» **ACTION ITEM**
Each entry must be restated exactly as it appears.

» **DATA TO EXAMINE**
§ §
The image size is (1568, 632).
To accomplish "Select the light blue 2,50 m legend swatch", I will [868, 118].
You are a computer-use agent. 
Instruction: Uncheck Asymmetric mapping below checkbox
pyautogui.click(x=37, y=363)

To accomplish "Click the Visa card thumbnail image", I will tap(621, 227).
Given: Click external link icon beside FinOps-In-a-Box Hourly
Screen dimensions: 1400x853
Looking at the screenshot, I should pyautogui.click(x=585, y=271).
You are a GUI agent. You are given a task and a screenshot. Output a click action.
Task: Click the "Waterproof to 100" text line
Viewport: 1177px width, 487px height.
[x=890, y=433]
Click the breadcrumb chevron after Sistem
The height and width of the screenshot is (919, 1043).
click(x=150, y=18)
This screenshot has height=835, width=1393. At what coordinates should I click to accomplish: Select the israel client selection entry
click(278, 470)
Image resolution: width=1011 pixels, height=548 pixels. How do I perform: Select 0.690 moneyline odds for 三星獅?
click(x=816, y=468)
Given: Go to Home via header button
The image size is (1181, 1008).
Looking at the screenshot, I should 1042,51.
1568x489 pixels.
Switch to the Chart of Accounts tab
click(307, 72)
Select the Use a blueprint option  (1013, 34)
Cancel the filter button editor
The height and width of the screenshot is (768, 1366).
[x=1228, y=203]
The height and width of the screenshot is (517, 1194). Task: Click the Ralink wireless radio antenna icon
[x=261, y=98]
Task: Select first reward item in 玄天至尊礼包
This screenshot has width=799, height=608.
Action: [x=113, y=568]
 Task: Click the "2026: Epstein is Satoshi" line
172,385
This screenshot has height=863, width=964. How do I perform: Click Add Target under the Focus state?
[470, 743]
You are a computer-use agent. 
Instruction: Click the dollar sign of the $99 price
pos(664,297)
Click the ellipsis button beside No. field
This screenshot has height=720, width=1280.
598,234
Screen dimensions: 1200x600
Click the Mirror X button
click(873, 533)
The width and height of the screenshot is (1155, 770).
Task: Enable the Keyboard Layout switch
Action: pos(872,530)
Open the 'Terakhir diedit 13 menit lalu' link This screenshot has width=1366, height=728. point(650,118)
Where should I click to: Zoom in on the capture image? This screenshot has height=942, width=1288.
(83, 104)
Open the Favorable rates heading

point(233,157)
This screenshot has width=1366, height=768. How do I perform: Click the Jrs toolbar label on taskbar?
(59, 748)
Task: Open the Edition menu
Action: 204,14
§ §
» **EXERCISE SOLUTION**
The image size is (1568, 632).
To accomplish "Select the light blue 2,50 m legend swatch", I will [868, 118].
You are a computer-use agent. 
Instruction: Uncheck Asymmetric mapping below checkbox
pyautogui.click(x=37, y=363)

To accomplish "Click the Visa card thumbnail image", I will tap(621, 227).
Given: Click external link icon beside FinOps-In-a-Box Hourly
Screen dimensions: 1400x853
Looking at the screenshot, I should pyautogui.click(x=585, y=271).
You are a GUI agent. You are given a task and a screenshot. Output a click action.
Task: Click the "Waterproof to 100" text line
Viewport: 1177px width, 487px height.
[x=890, y=433]
Click the breadcrumb chevron after Sistem
The height and width of the screenshot is (919, 1043).
click(x=150, y=18)
This screenshot has height=835, width=1393. At what coordinates should I click to accomplish: Select the israel client selection entry
click(278, 470)
Image resolution: width=1011 pixels, height=548 pixels. How do I perform: Select 0.690 moneyline odds for 三星獅?
click(x=816, y=468)
Given: Go to Home via header button
The image size is (1181, 1008).
Looking at the screenshot, I should 1042,51.
1568x489 pixels.
Switch to the Chart of Accounts tab
click(307, 72)
Select the Use a blueprint option  (1013, 34)
Cancel the filter button editor
The height and width of the screenshot is (768, 1366).
[x=1228, y=203]
The height and width of the screenshot is (517, 1194). Task: Click the Ralink wireless radio antenna icon
[x=261, y=98]
Task: Select first reward item in 玄天至尊礼包
This screenshot has width=799, height=608.
Action: [x=113, y=568]
 Task: Click the "2026: Epstein is Satoshi" line
172,385
This screenshot has height=863, width=964. How do I perform: Click Add Target under the Focus state?
[470, 743]
You are a computer-use agent. 
Instruction: Click the dollar sign of the $99 price
pos(664,297)
Click the ellipsis button beside No. field
This screenshot has height=720, width=1280.
598,234
Screen dimensions: 1200x600
Click the Mirror X button
click(873, 533)
The width and height of the screenshot is (1155, 770).
Task: Enable the Keyboard Layout switch
Action: pos(872,530)
Open the 'Terakhir diedit 13 menit lalu' link This screenshot has width=1366, height=728. point(650,118)
Where should I click to: Zoom in on the capture image? This screenshot has height=942, width=1288.
(83, 104)
Open the Favorable rates heading

point(233,157)
This screenshot has width=1366, height=768. How do I perform: Click the Jrs toolbar label on taskbar?
(59, 748)
Task: Open the Edition menu
Action: 204,14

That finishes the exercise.